Tuesday, November 12, 2024

Listen for Cancer

A novel acoustic tweezer device uses sound-based separation to identify circulating tumor cells.

With cancer, accurate detection and identification is key.  In that existing methods of separation use tumor-specific antibodies to bind with the cancer cells and isolate them – requiring that the appropriate antibodies be known in advance, and other methods rely on specific molecular properties, Peng Li, from The Pennsylvania State University (Pennsylvania, USA), and colleagues have innovated a novel acoustic tweezer device about twice the size of a penny, with two sound transducers that separate cells by detecting the differential sizes and weights  to push the circulating cancer cells out of the fluid stream and into a separate channel for collection.

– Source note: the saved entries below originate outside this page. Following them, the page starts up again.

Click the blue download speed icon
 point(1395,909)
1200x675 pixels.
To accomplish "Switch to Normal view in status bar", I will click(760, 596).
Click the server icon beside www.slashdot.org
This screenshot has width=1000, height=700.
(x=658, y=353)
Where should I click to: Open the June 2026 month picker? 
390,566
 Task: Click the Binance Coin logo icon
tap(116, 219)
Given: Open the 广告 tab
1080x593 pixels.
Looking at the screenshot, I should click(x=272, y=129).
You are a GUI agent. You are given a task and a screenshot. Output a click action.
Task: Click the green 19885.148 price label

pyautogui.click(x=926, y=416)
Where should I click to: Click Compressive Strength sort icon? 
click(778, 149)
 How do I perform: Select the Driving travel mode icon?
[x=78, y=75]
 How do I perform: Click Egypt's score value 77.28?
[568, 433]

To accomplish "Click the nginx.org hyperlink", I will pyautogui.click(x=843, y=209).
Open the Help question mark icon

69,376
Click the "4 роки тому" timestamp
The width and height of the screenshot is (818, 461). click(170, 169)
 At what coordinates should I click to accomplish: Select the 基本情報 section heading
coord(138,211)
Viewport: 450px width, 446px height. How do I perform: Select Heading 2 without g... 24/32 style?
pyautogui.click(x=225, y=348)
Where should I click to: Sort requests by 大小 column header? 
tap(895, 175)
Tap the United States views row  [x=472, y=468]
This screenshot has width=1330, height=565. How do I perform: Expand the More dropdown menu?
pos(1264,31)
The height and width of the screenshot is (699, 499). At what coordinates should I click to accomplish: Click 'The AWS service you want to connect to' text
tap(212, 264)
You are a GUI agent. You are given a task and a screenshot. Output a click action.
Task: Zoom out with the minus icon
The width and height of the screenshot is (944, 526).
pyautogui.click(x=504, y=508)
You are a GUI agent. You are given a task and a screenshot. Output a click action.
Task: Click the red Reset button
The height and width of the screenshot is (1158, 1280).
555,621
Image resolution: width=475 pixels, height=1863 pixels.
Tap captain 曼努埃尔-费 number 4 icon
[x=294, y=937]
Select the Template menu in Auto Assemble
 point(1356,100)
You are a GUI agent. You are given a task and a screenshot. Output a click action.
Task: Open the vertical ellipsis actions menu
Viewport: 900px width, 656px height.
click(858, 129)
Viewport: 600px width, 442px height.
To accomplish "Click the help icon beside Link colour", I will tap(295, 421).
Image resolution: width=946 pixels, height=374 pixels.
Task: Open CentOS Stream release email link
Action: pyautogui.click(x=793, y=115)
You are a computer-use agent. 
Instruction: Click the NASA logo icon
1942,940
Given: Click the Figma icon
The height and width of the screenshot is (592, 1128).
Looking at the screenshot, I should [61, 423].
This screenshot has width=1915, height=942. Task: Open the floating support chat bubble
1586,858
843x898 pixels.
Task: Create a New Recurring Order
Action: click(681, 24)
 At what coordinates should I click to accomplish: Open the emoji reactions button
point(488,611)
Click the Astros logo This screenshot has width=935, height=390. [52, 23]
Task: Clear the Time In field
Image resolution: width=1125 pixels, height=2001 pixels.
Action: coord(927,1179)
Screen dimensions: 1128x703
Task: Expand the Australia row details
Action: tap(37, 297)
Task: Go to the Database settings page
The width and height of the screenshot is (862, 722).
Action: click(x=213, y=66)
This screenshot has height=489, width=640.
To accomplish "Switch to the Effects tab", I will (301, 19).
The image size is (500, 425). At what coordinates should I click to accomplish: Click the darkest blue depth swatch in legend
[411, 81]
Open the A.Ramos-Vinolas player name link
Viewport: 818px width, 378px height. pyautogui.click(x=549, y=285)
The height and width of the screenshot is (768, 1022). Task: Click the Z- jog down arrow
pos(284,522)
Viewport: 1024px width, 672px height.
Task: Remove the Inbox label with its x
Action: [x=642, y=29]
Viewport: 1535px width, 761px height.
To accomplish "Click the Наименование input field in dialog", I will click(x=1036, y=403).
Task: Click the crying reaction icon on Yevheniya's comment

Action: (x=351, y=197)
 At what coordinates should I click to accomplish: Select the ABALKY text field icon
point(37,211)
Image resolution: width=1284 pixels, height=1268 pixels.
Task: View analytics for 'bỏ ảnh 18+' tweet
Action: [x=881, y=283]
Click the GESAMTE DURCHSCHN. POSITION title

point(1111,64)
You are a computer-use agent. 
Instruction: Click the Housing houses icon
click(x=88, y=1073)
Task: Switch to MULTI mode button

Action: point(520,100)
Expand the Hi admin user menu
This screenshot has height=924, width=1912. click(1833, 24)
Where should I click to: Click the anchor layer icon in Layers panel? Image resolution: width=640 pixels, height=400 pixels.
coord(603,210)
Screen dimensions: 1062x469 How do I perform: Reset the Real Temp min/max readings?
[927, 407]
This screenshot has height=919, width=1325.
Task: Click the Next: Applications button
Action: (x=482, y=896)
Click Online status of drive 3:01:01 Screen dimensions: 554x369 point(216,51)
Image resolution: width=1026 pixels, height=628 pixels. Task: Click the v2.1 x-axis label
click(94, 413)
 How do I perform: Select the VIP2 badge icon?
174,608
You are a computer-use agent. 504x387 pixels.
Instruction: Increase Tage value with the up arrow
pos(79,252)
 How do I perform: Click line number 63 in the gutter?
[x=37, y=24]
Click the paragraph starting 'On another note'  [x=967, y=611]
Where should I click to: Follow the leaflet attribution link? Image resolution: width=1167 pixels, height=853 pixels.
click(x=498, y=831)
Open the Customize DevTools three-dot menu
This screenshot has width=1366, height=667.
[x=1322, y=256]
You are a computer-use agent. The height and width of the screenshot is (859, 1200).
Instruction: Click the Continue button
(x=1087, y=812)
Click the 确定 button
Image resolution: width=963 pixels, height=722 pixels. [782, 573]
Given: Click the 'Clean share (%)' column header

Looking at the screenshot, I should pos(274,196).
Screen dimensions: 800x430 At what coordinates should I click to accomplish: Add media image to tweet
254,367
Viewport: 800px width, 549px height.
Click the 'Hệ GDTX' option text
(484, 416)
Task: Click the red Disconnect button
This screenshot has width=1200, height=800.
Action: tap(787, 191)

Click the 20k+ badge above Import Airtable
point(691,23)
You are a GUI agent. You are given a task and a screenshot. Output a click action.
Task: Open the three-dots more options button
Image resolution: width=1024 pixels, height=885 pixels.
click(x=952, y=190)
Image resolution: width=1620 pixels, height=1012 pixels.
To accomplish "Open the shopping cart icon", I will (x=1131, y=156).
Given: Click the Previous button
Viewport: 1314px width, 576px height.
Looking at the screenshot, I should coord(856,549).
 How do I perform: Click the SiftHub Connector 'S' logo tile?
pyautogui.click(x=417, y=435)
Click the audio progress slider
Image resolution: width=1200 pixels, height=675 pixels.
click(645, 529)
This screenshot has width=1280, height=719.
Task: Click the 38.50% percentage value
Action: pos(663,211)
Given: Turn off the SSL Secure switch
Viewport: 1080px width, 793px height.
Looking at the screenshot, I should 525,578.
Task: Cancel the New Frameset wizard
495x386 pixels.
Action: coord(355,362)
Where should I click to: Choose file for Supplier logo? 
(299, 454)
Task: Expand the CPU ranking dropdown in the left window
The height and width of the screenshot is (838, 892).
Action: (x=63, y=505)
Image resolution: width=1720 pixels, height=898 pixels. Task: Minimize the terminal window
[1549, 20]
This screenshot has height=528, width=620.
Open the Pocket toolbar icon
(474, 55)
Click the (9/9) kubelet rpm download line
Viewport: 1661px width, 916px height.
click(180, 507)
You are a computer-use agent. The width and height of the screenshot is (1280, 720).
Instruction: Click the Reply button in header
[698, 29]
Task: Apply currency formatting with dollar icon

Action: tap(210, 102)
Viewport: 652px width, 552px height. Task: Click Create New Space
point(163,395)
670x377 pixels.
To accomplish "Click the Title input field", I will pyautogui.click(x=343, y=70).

The power intensity and frequency used in this study are similar to those used in ultrasonic imaging, and each cell experiences the acoustic wave for only a fraction of a second. The researchers used two types of human cancer cells to optimize the acoustic separation — HELA cells and MCF7 cells, which are similar in size. Their separation experiment yielded a separation rate of more than 83%.  Writing that: “we report the development of an acoustic-based device that successfully demonstrates the isolation of rare [circulating tumor cells] from the clinical blood samples of cancer patients. Our work thus provides a unique means to obtain viable and undamaged [circulating tumor cells],” the study authors submit that: “The results presented here offer unique pathways for better cancer diagnosis, prognosis, therapy monitoring, and metastasis research.”

Peng Li, Zhangming Mao, Zhangli Peng, Lanlan Zhou, Yuchao Chen, Po-Hsun Huang, Cristina I. Truica, Joseph J. Drabick, Wafik S. El-Deiry, Ming Dao, Subra Suresh, Tony Jun Huang.  “Acoustic separation of circulating tumor cells.”  PNAS 2015 112 (16) 4970-4975.